# 1. **Train MNIST Data**
`We will train the first model on the MNIST-dataset. The MNIST-dataset contains 70,000 images (28 x 28 pixels) of handwritten digits. `


In [None]:
!pip install numpy==1.18.5
!pip install matplotlib==3.2.2
!pip install tensorflow==2.3.0

In [None]:
# Importing useful libraries
import tensorflow as tf
import tensorflow.keras
from tensorflow.keras.datasets import mnist
from tensorflow.keras.models import Sequential
from tensorflow.keras.layers import Flatten, Dense, Dropout, Conv2D, MaxPooling2D, Activation, BatchNormalization, MaxPool2D
from tensorflow.keras.preprocessing.image import ImageDataGenerator
from tensorflow.keras.optimizers import Adam
from tensorflow.keras.callbacks import ModelCheckpoint
import matplotlib.pyplot as plt

BATCH_SIZE = 128
NUM_CLASSES = 10
EPOCHS = 30
LR=1e-3

# Input image dimensions
img_rows, img_cols = 28, 28

In [None]:
# Import the data, split between train and test sets
(X_train, y_train), (X_test, y_test) = mnist.load_data()

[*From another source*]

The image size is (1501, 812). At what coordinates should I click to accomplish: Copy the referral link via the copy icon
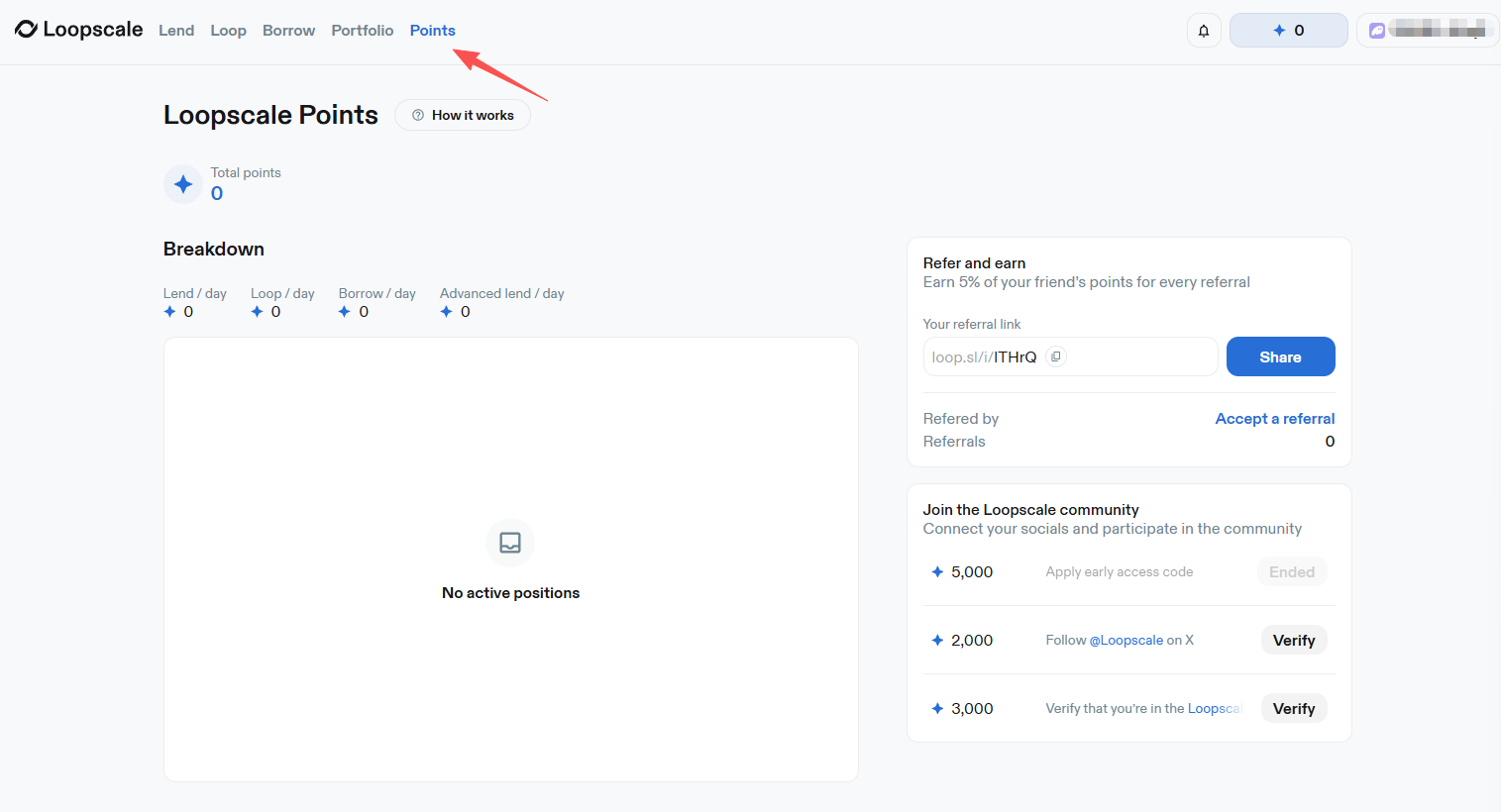pos(1054,355)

# Normalizing the input and reshaping
X_train = X_train.reshape(X_train.shape[0], 28, 28, 1)
X_train = X_train.astype('float32')
X_train /= 255
X_test = X_test.reshape(X_test.shape[0],28,28,1)
X_test = X_test.astype('float32')
X_test /= 255

# convert class vectors to binary class matrices
y_train = tensorflow.keras.utils.to_categorical(y_train, NUM_CLASSES)
y_test = tensorflow.keras.utils.to_categorical(y_test, NUM_CLASSES)

In [None]:
# Applying transformation to image
train_gen = ImageDataGenerator(rotation_range=8,
                               width_shift_range=0.08,
                               shear_range=0.3,
                               height_shift_range=0.08,
                               zoom_range=0.08)
test_gen = ImageDataGenerator()
training_set = train_gen.flow(X_train, y_train, batch_size=BATCH_SIZE)
test_set = train_gen.flow(X_test, y_test, batch_size=BATCH_SIZE)

In [None]:
def DigitNet(height=28, width=28, depth=1, classes=10):  # best bs=64 & 128
    model = Sequential()

    model.add(Conv2D(filters=32, kernel_size=(5, 5), padding='Same',
                     activation='relu', input_shape=(height, width, depth)))
    model.add(Conv2D(filters=32, kernel_size=(5, 5), padding='Same',
                     activation='relu'))
    model.add(MaxPool2D(pool_size=(2, 2)))
    model.add(Dropout(0.25))

    model.add(Conv2D(filters=64, kernel_size=(3, 3), padding='Same',
                     activation='relu'))
    model.add(Conv2D(filters=64, kernel_size=(3, 3), padding='Same',
                     activation='relu'))
    model.add(MaxPool2D(pool_size=(2, 2), strides=(2, 2)))
    model.add(Dropout(0.25))

    model.add(Flatten())
    model.add(Dense(256, activation="relu"))
    model.add(Dropout(0.5))
    model.add(Dense(classes, activation="softmax"))
    return model

## Training the model
`We will use an earlystopper, which is a functionality provided by the Keras API. We can specify the earlystopper to monitor the validation loss. Once the validation loss stops improving (decreasing), the earlystopper stops the training session to mitigate the risk of overfitting.`

In [None]:
model = DigitNet(28, 28, 1, 10)

In [None]:
# Compiling
checkpoint = tf.compat.v1.keras.callbacks.ModelCheckpoint(
    'BestDigitNet.pb', monitor='val_loss', save_best_only=True, mode='auto')  # Callback for Model with best validation loss
earlystopper = tensorflow.keras.callbacks.EarlyStopping(monitor='loss', patience=3)
adam = Adam(lr=LR)
model.compile(loss="categorical_crossentropy",
              optimizer=adam, metrics=["accuracy"])

# Training
session = model.fit(training_set,epochs=EPOCHS,
                              steps_per_epoch=X_train.shape[0] // BATCH_SIZE,
                              validation_data=test_set,
                              validation_steps=X_test.shape[0] // BATCH_SIZE,
                              callbacks=[checkpoint,earlystopper])

In [None]:
acc = session.history['accuracy']
val_acc = session.history['val_accuracy']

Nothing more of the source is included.